Kilonovae across the nuclear physics landscape: The impact of nuclear physics uncertainties on r-process-powered emission
Jennifer Barnes, Y. L. Zhu, K. A. Lund, T. M. Sprouse, N. Vassh, G. C., McLaughlin, M.R. Mumpower, and R. Surman

TL;DR
This paper investigates how uncertainties in nuclear physics affect the modeling and interpretation of kilonova emissions from neutron star mergers, highlighting the diversity and complexity of observable signals.
Contribution
It provides a detailed analysis of the impact of nuclear physics uncertainties on kilonova light curves and offers insights into interpreting observational data.
Findings
Kilonova brightness can vary by over an order of magnitude due to nuclear physics uncertainties.
Light curve shapes and colors are highly variable and sometimes counterintuitive.
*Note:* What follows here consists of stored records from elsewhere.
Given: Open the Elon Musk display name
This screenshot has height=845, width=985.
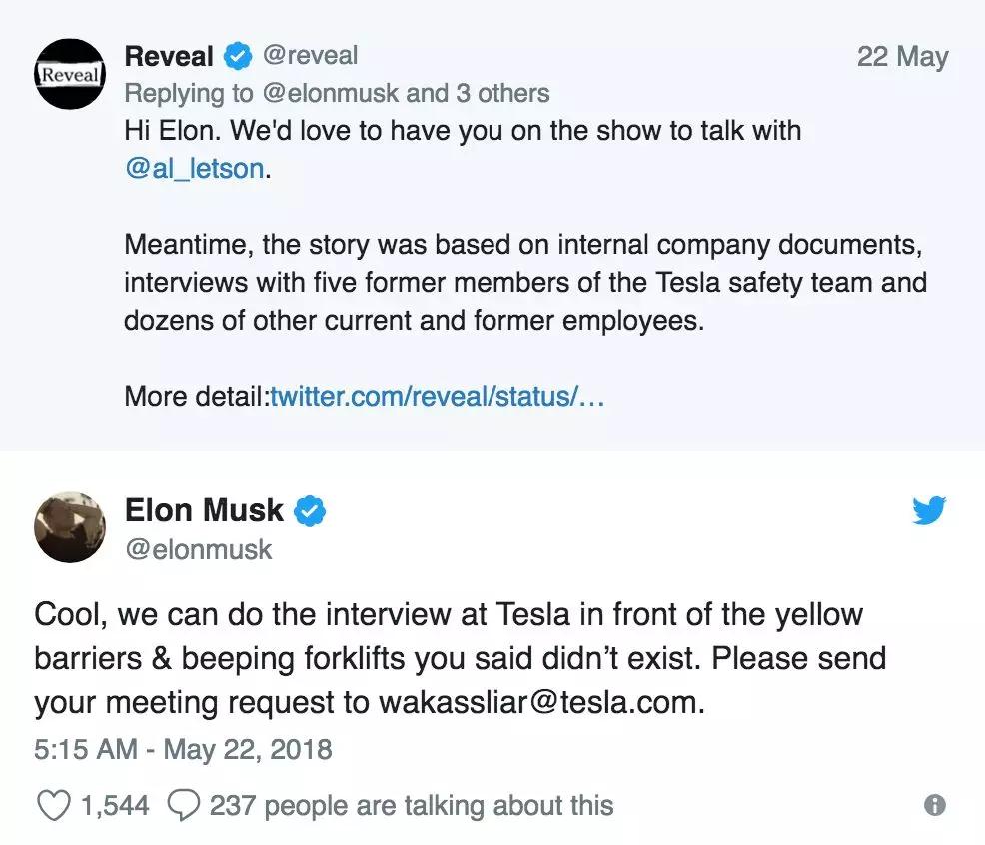Looking at the screenshot, I should pyautogui.click(x=204, y=511).
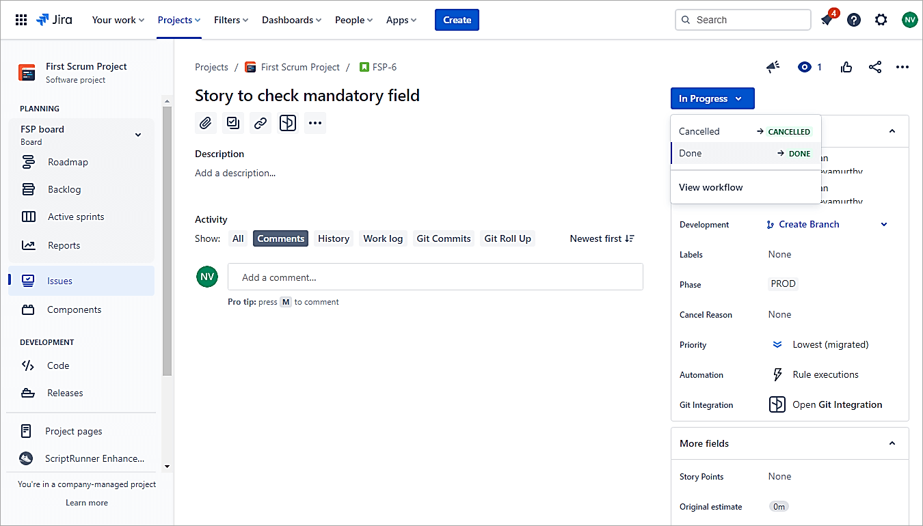The height and width of the screenshot is (526, 923).
Task: Toggle Newest first sort order
Action: (x=602, y=238)
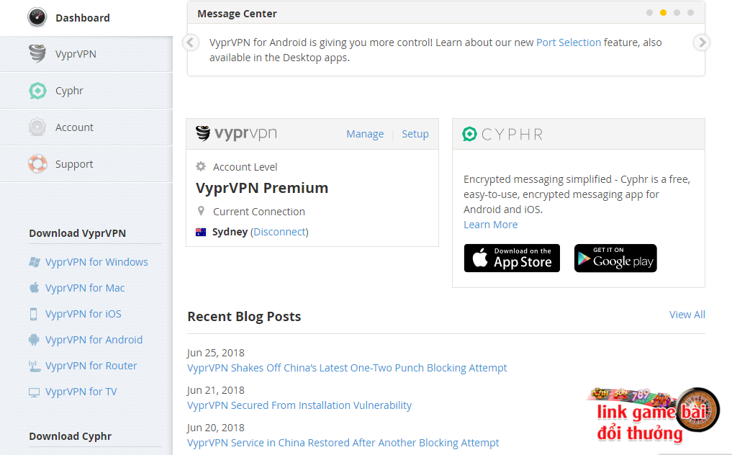Click the Dashboard gauge icon
The image size is (732, 455).
coord(37,18)
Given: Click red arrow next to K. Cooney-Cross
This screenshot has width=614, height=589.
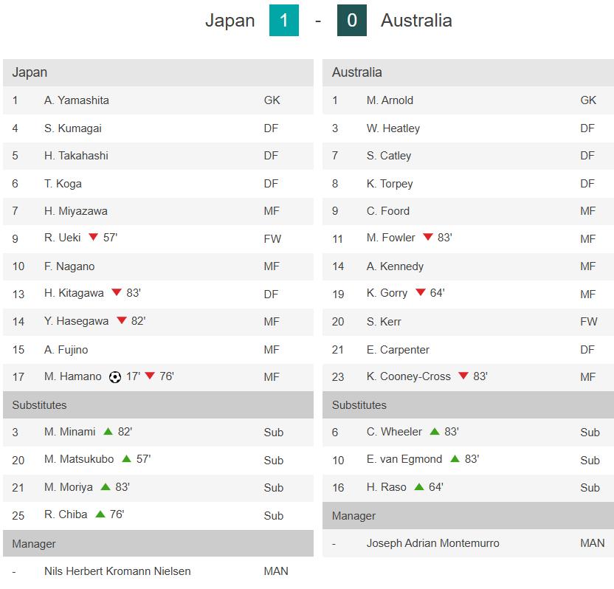Looking at the screenshot, I should click(463, 376).

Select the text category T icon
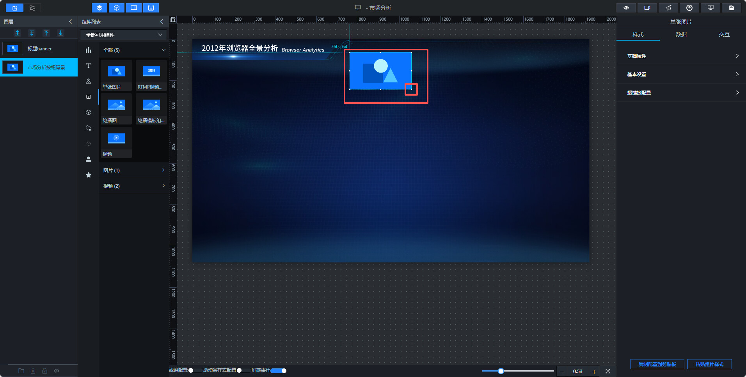(89, 66)
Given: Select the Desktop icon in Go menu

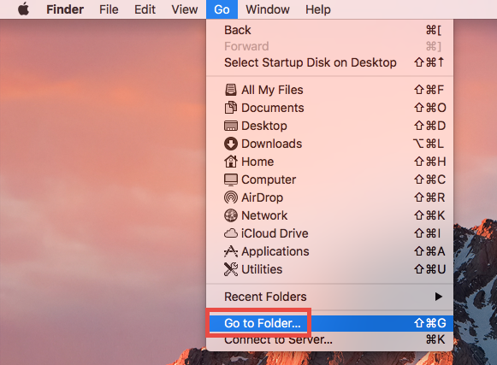Looking at the screenshot, I should [231, 126].
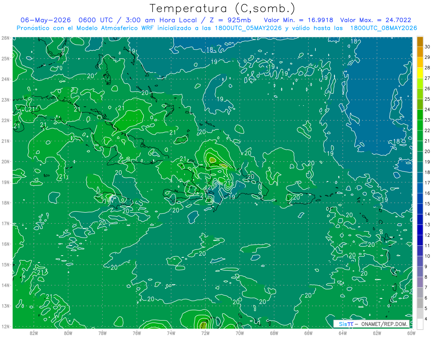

Nuclear physics uncertainties significantly complicate the inference of merger outflow properties.
Abstract
Merging neutron stars produce "kilonovae"---electromagnetic transients powered by the decay of unstable nuclei synthesized via rapid neutron capture (the r-process) in material that is gravitationally unbound during inspiral and coalescence. Kilonova emission, if accurately interpreted, can be used to characterize the masses and compositions of merger-driven outflows, helping to resolve a long-standing debate about the origins of r-process material in the Universe. We explore how the uncertain properties of nuclei involved in the r-process complicate the inference of outflow properties from kilonova observations. Using r-process simulations, we show how nuclear physics uncertainties impact predictions of radioactive heating and element synthesis. For a set of models that span a large range in both predicted heating and final abundances, we carry out detailed numerical calculations of…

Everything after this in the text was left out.